임상적으로 감염된 어류의 KHVD 진단은 여러 가지 방법이 있으나, 가장 일반적으로 사용되는 방법은 KHV에 특정한 PCR 기반 분석법이다. KHVD은 OIE 지정 전염병 중 하나로 국내는 제3종 수산생물법정전염병으로 인간에게는 영향이 없지만, 잉어 및 비단잉어에 감염되어 피부 출혈 및 아가미 괴사 등의 증상을 보이며 폐사로 이어져 큰 피해를 야기한다고 알려져 있다.
세계동물보건기구(World Organization for Animal Health, OIE) 수생동물위생규약(Aquatic Animal Health Code)의 기준에 따른 일반적인 종래 PCR(conventional PCR)법을 수행하여 PCR 증폭산물을 전기영동으로 확인한 다음, 증폭산물을 클로닝하고 다시 정제된 플라스미드 DNA의 염기서열을 확인하여 진단하고 있다. OIE 기준에 따라서 PCR 증폭산물의 전기영동 확인 시 객관적인 분석이 불가능하거나(gray zone), 희미한 PCR 증폭산물을 클로닝 벡터를 이용하여 클로닝한 후 시퀀싱을 통하여 상기 증폭산물의 염기서열을 재확인하는 등의 검증 단계를 거친다. 이러한 검증 단계는 비특이적 산물(non-specific PCR band)의 서열을 확인하여 검증하는 방식으로 분석 절차가 많고 많은 시간을 소모하는 등의 문제점을 가지고 있다. 특히, 종래 PCR법에 의해 증폭산물이 양성으로 확인되면(시퀀싱 판정 이전), 수산생물전염병의 감염이 우려되는 경우에 해당되어 방역조치를 취하게 됨에 따라, 이후 시퀀싱에 따라 위양성으로 판정되는 경우 검사기관의 신뢰성 하락 및 어업인의 피해발생 사례도 있으므로, 신속, 정확하게 법정 전염병을 진단하는 방법의 개선이 절실하다. 이처럼 결과분석에 장시간 소요되는 PCR 방법의 문제점을 개선하고 현장에서 신속예찰이 가능한 진단키트의 도입이 요구된다.

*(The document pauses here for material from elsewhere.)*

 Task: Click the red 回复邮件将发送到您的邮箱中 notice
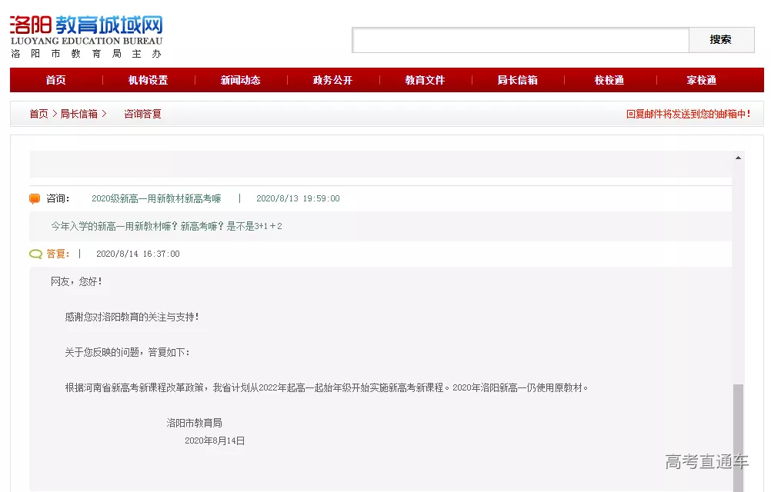point(688,114)
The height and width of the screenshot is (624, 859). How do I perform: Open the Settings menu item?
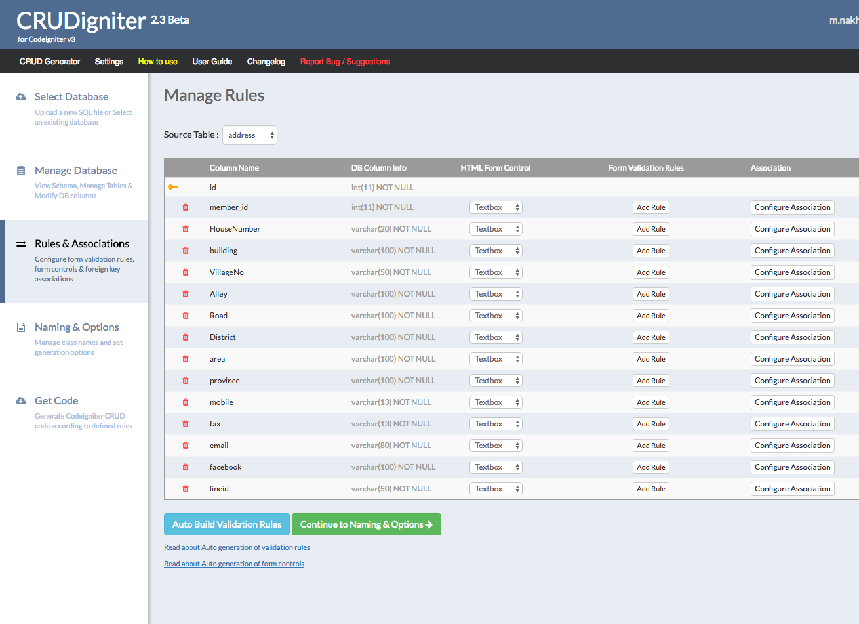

이에, 본 발명자들은 현장에서 전문가 또는 전문장비의 도움없이 KHV를 신속하게 진단하는 기술을 개발하고자 예의 노력한 결과, KHV에 특이적으로 결합하는 단클론 항체 및 이를 함유하는 KHV 진단 키트를 제작하고, 상기 키트를 이용하여, 많은 개체의 감염이 발생하기 전 신속하게 KHV를 진단할 수 있다는 것을 확인하고, 본 발명을 완성하게 되었다.
본 발명의 목적은 잉어허피스 바이러스(KHV)의 검출용 조성물을 제공하는데 있다.
본 발명의 다른 목적은 잉어허피스 바이러스(KHV)의 검출용 키트를 제공하는데 있다.
본 발명의 또 다른 목적은 잉어허피스 바이러스(KHV)에 대하여 특이적인 면역반응성을 나타내는 단클론항체를 생산하는 하이브리도마 세포주를 제공하는데 있다.
본 발명의 또 다른 목적은 잉어허피스 바이러스(KHV)에 대하여 특이적인 면역반응성을 나타내는 단클론 항체를 제공하는데 있다.
상기 목적을 달성하기 위하여, 본 발명은 잉어허피스 바이러스(KHV: Infectious myonecrosis virus) 항원 포획을 위한 1차 항체, 검출표지, 상기 검출표지가 결합되는 2차 항체 및 상기 검출표지의 활성 측정용 시약을 함유하는 잉어허피스 바이러스(KHV) 검출용 조성물에 있어서,
상기 잉어허피스 바이러스 항원 포획을 위한 1차 항체는 기탁번호 KCTC15651BP로 기탁된 하이브리도마 세포주에 의해서 생산되고, 잉어허피스 바이러스에 특이적인 면역반응성을 나타내는 단클론항체 6C7인 것을 특징으로 하는, 잉어허피스 바이러스(KHV) 검출용 조성물을 제공한다.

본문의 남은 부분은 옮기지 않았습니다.